L’étrange dérobade de Max Brisson

Brisson Aroisteguy mairie

Dimanche soir à la mairie, le binôme Maïder Arosteguy, Max Brisson n’affichait pas une sérénité absolue après les résultats du premier tour… (Photo Philippe Morel)

Vous en connaissez beaucoup de candidats qui souhaitent que les télévisions locales ne s’intéressent pas à eux entre les deux tours des élections et qui dédaignent les rendez-vous qu’on leur propose? Il y a quelques jours, alors que le directeur de la rédaction de La Semaine du Pays basque, Jean-Philippe Ségot, faisait prendre l’air à son scooter, au lieu de circuler comme d’habitude dans sa limousine mauve, il croise Max Brisson,  Maïder Arosteguy et quelques acolytes en train de distribuer des tracts dans Biarritz. Le très urbain directeur, qui anime aussi les débats politiques sur TVPI, s’arrête et demande à Max et à Maïder s’ils sont prêts à venir défendre leurs idées sur les plateaux de la télévision locale face à leurs adversaires de second tour. Max a une réaction plutôt sympathique, en précisant qu’il est d’accord sur le principe… à condition de figurer au second tour.
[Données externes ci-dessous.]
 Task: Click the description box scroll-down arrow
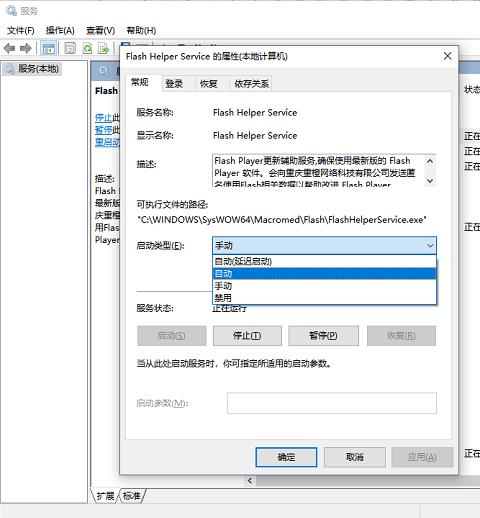[x=430, y=180]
Lundi matin, Jean-Philippe Ségot téléphone donc à Guy Lafite et Ghislaine Haye pour leur proposer de débattre, mardi après-midi. Les deux représentants de la gauche acceptent immédiatement. Joint par téléphone, Max affirme alors contre toute attente qu’il est indisponible le mardi après-midi, car il doit piloter François Fillon avant son meeting au Colisée (entre candidats ayant perdu spectaculairement une élection, ils doivent avoir des choses à se raconter…). Maïder Arosteguy, de son côté, est retenue par des obligations professionnelles à Toulouse et ne pourra être présente. Conciliant, Jean-Philippe, propose alors un enregistrement  à 11 heures le matin, mais il sent son interlocuteur réticent… Il louvoie, hésite, doit parler à ses troupes avant de se décider. Comme la télévision est un média lourd, que chaque heure de tournage coûte très cher et qu’il faut prévenir à l’avance les techniciens,  l’heure limite pour la décision est fixée à 17 heures.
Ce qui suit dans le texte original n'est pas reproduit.